From: Dave Raggett <dsr@w3.org>
Date: Fri, 1 Nov 2019 16:36:25 +0000
To: Amirouche Boubekki <amirouche.boubekki@gmail.com>
Cc: W3C AIKR CG <public-aikr@w3.org>
Message-Id: <BB3BC815-D87F-4C56-894F-2913A29DFC08@w3.org>
For my work on chunks I plan to use what I am calling contexts [1]. Each chunk cites the context it belongs to. A context is itself a chunk allowing for chained contexts that can form trees. Contexts are useful for causal reasoning, reasoning from multiple perspectives, models of other people’s beliefs, representing stories, etc. A chunk is a set of named property values along with a chunk type and identifier. The term comes from psychology and ACT-R, a popular cognitive architecture.
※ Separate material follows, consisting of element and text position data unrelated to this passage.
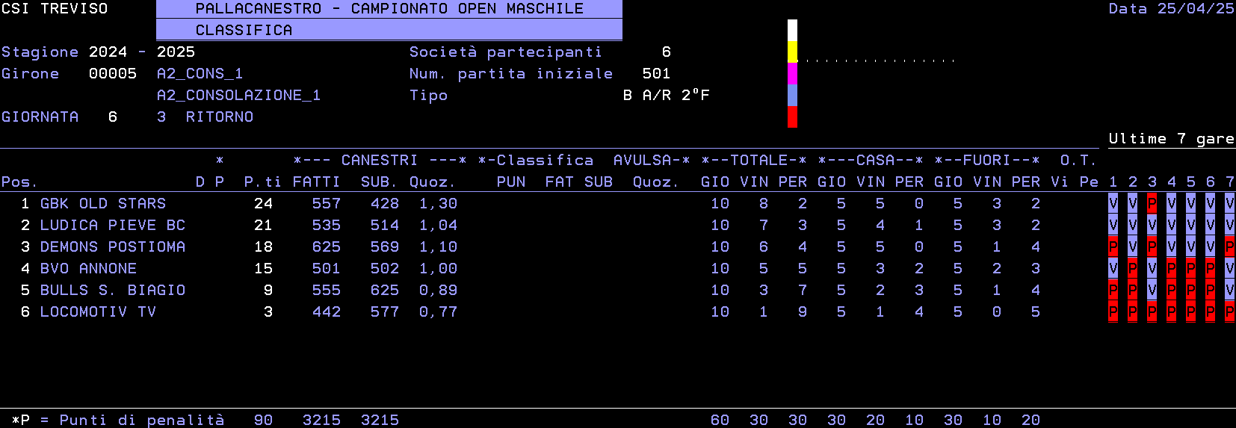Select Locomotiv TV's game 7 loss marker
Viewport: 1236px width, 428px height.
click(x=1229, y=312)
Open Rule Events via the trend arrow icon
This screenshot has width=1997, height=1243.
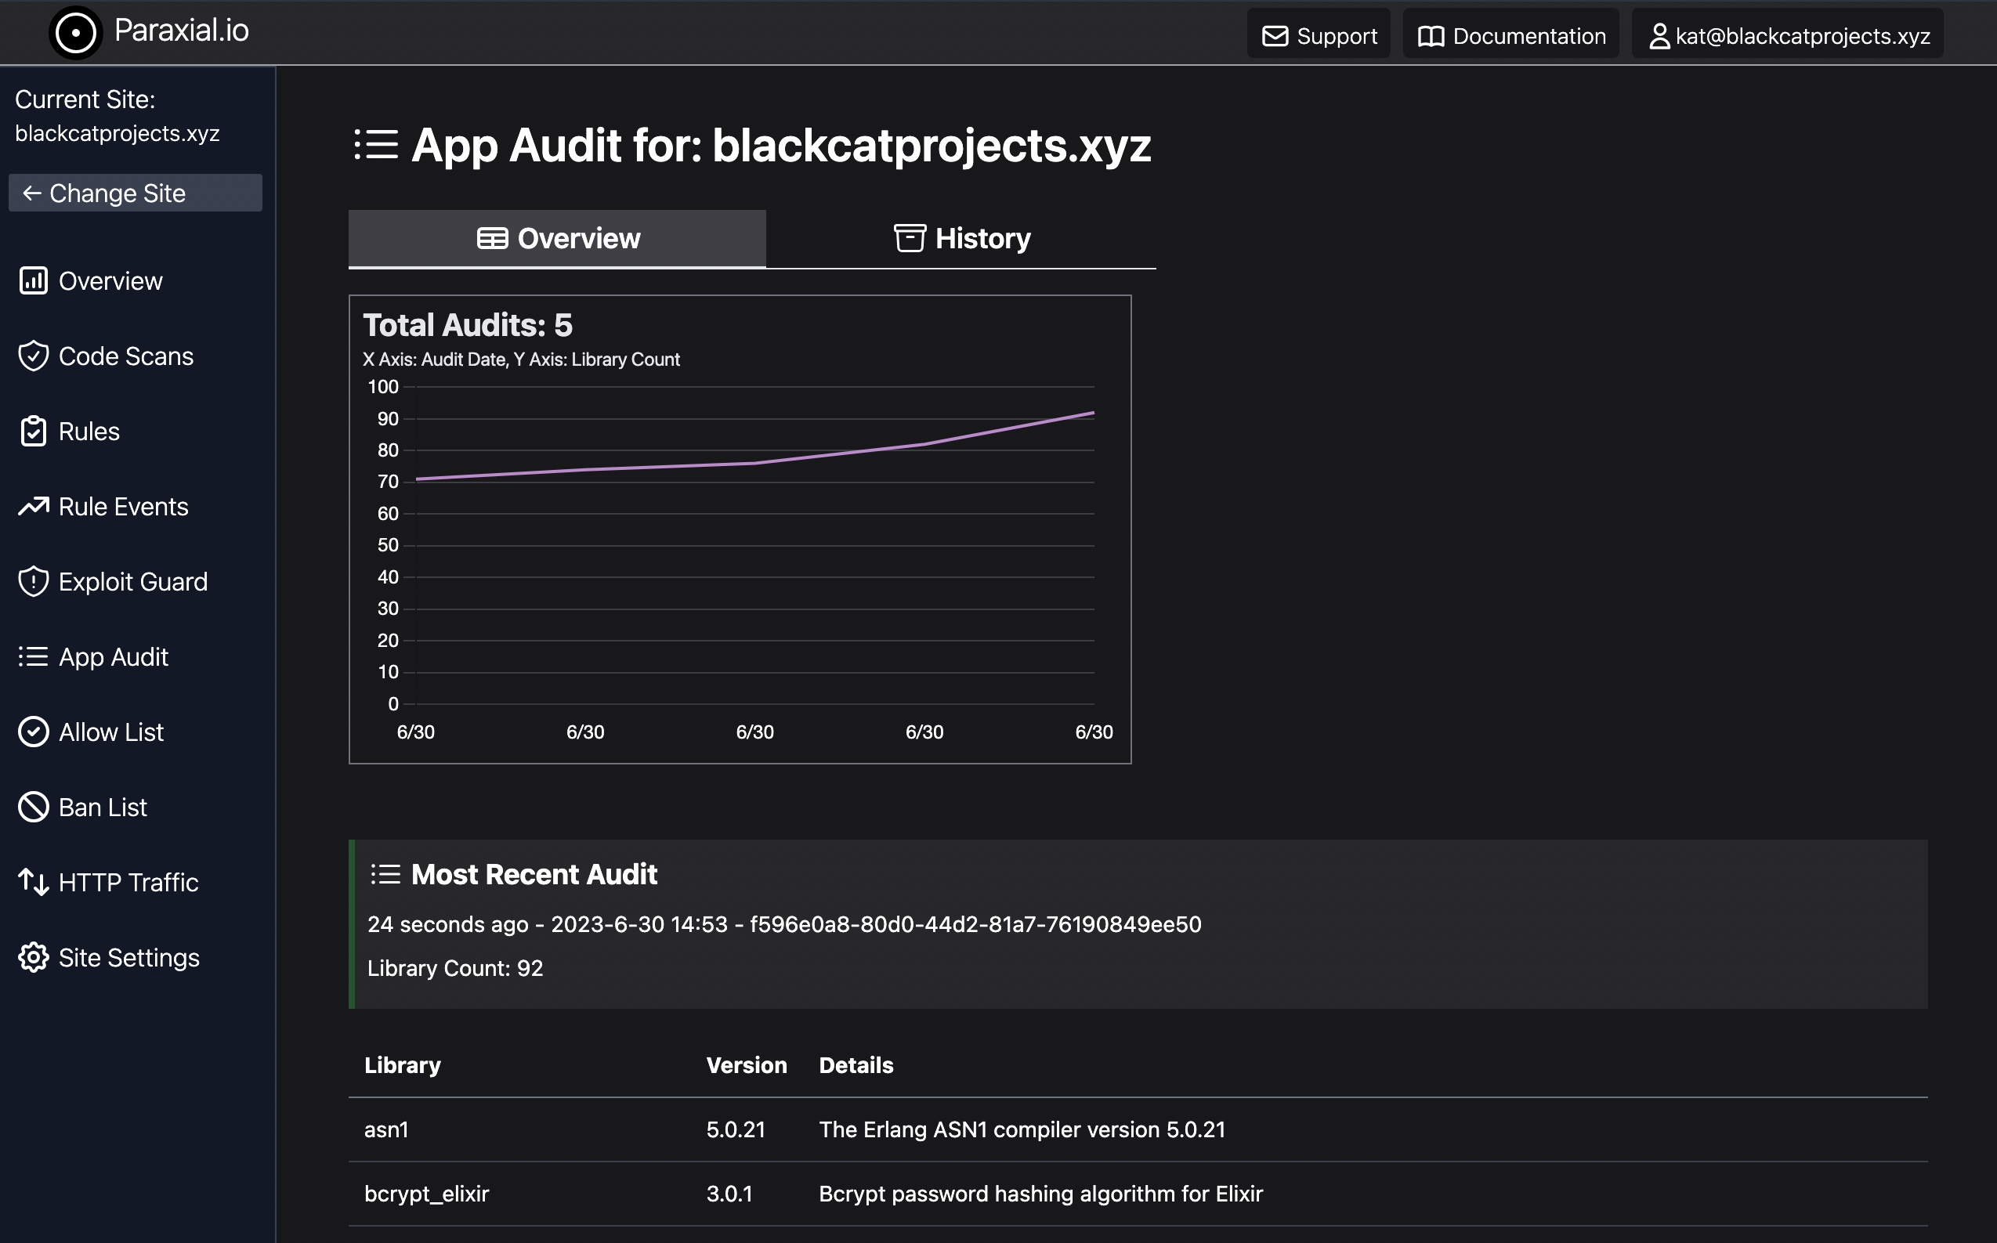(33, 506)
 [1] https://www.w3.org/Data/demos/chunks/chunks.html#contexts <https://www.w3.org/Data/demos/chunks/chunks.html#contexts>

> On 1 Nov 2019, at 14:45, Amirouche Boubekki <amirouche.boubekki@gmail.com> wrote:
> 
> I stumbled upon an interesting problem based on my work on vnstore
> (formerly fstore) that is how to represent several theories made by an
> algorithm in the context of a versioned branch-able database (like
> git).
> 
> Consider for instance a gazetteer based entity-resolution system as
> described in the following question:
> 
> https://stackoverflow.com/q/52046394/140837
> 
> Here is the code:
> 
> input = 'new york is the big apple'.split()
> 
> 
> def spans(lst):
>    if len(lst) == 0:
>        yield None
>    for index in range(1, len(lst)):
>        for span in spans(lst[index:]):
>            if span is not None:
>                yield [lst[0:index]] + span
>    yield [lst]
> 
> knowledgebase = [
>    ['new', 'york'],
>    ['big', 'apple'],
> ]
> 
> out = []
> scores = []
> 
> for span in spans(input):
>    score = 0
>    for candidate in span:
>        for uid, entity in enumerate(knowledgebase):
>            if candidate == entity:
>                score += 1
>    out.append(span)
>    scores.append(score)
> 
> leaderboard = sorted(zip(out, scores), key=lambda x: x[1])
> 
> for winner in leaderboard:
>    print(winner[1], ' ~ ', winner[0])
> 
> The above (naive?) algorithm will guess multiple probable way to link
> a sentence to the knowledge base. With a determinist scoring heuristic
> it will filter many alternatives and for example the following
> alternatives:
> 
>  [['new', 'york'], ['is'], ['the'], ['big', 'apple']]
>  [['new', 'york'], ['is', 'the'], ['big', 'apple']]
> 
> Those are two possible way to link the input sentence "new york is the
> big apple".
> 
> What I want to show is an example where a determinist algorithm can
> not come up with a single result and must keep around "theories"
> downstream and eliminate zero or more theory with another algorithm or
> knowledge acquired later.
> 
> In the versioned nstore (vnstore), one can represent theories using
> branches (as in git) OR using an abstraction on top of the nstore.
> Representing theory in the vnstore will require access to the history
> and branch information along some data to tie together a set of
> theories that are related to a given problem. Whereas theories on top
> of the nstore will require only "some data to tie together a set of
> theories that are related to a given problem" but will require extra
> care to make sure one theory does not leak in another theory.
> 
> Using the nstore approach will mean that there is yet-another
> structure, the structure of alternative theories, on top the nstore
> that is very similar to the vnstore. It gives more freedom but it also
> lead to more complex system.
> 
> It seems to me that the vnstore seems to already solve the idea of
> "alternative theories", as in git, branches are alternative version of
> a software, but it seems like re-using vnstore abstraction for
> theories made by algorithms will lead to more complex code.
> 
> What do you think? How do you handle alternative theories in your work?
> 
> 
> -- 
> Amirouche ~ https://hyper.dev
> 

Dave Raggett <dsr@w3.org> http://www.w3.org/People/Raggett
W3C Data Activity Lead & W3C champion for the Web of things
Received on Friday, 1 November 2019 16:36:30 UTC